#### DATA SUPPLIED
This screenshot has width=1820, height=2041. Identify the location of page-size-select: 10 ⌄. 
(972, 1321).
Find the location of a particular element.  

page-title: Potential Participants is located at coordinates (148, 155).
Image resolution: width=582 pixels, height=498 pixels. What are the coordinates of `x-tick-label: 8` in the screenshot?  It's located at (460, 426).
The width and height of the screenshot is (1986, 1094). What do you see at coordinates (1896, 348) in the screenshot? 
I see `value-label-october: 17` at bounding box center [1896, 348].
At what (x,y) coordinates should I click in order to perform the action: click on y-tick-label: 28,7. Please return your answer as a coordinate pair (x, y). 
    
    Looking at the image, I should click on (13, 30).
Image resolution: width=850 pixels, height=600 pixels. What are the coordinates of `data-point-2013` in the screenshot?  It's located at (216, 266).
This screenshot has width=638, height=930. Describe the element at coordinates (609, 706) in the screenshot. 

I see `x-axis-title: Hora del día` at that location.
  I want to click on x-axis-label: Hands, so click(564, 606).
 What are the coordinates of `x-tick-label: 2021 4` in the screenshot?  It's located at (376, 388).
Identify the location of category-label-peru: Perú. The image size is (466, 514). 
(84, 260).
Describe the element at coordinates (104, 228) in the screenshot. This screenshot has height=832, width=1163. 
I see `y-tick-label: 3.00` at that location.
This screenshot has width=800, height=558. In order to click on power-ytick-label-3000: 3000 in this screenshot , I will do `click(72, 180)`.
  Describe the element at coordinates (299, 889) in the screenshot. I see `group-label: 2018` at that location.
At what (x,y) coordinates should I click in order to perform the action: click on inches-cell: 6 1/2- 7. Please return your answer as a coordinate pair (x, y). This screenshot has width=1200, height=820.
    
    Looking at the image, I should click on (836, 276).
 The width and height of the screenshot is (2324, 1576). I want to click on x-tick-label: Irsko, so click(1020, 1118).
########
__PROBLEM STATEMENT__
Copy out all of the material above word for word, with nothing left out or changed.

__ANSWER FOR THIS EXERCISE__
This screenshot has width=1820, height=2041. Identify the location of page-size-select: 10 ⌄. 
(972, 1321).
Find the location of a particular element.  

page-title: Potential Participants is located at coordinates (148, 155).
Image resolution: width=582 pixels, height=498 pixels. What are the coordinates of `x-tick-label: 8` in the screenshot?  It's located at (460, 426).
The width and height of the screenshot is (1986, 1094). What do you see at coordinates (1896, 348) in the screenshot? 
I see `value-label-october: 17` at bounding box center [1896, 348].
At what (x,y) coordinates should I click in order to perform the action: click on y-tick-label: 28,7. Please return your answer as a coordinate pair (x, y). 
    
    Looking at the image, I should click on (13, 30).
Image resolution: width=850 pixels, height=600 pixels. What are the coordinates of `data-point-2013` in the screenshot?  It's located at (216, 266).
This screenshot has width=638, height=930. Describe the element at coordinates (609, 706) in the screenshot. 

I see `x-axis-title: Hora del día` at that location.
  I want to click on x-axis-label: Hands, so click(564, 606).
 What are the coordinates of `x-tick-label: 2021 4` in the screenshot?  It's located at (376, 388).
Identify the location of category-label-peru: Perú. The image size is (466, 514). 
(84, 260).
Describe the element at coordinates (104, 228) in the screenshot. This screenshot has height=832, width=1163. 
I see `y-tick-label: 3.00` at that location.
This screenshot has width=800, height=558. In order to click on power-ytick-label-3000: 3000 in this screenshot , I will do `click(72, 180)`.
  Describe the element at coordinates (299, 889) in the screenshot. I see `group-label: 2018` at that location.
At what (x,y) coordinates should I click in order to perform the action: click on inches-cell: 6 1/2- 7. Please return your answer as a coordinate pair (x, y). This screenshot has width=1200, height=820.
    
    Looking at the image, I should click on (836, 276).
 The width and height of the screenshot is (2324, 1576). I want to click on x-tick-label: Irsko, so click(1020, 1118).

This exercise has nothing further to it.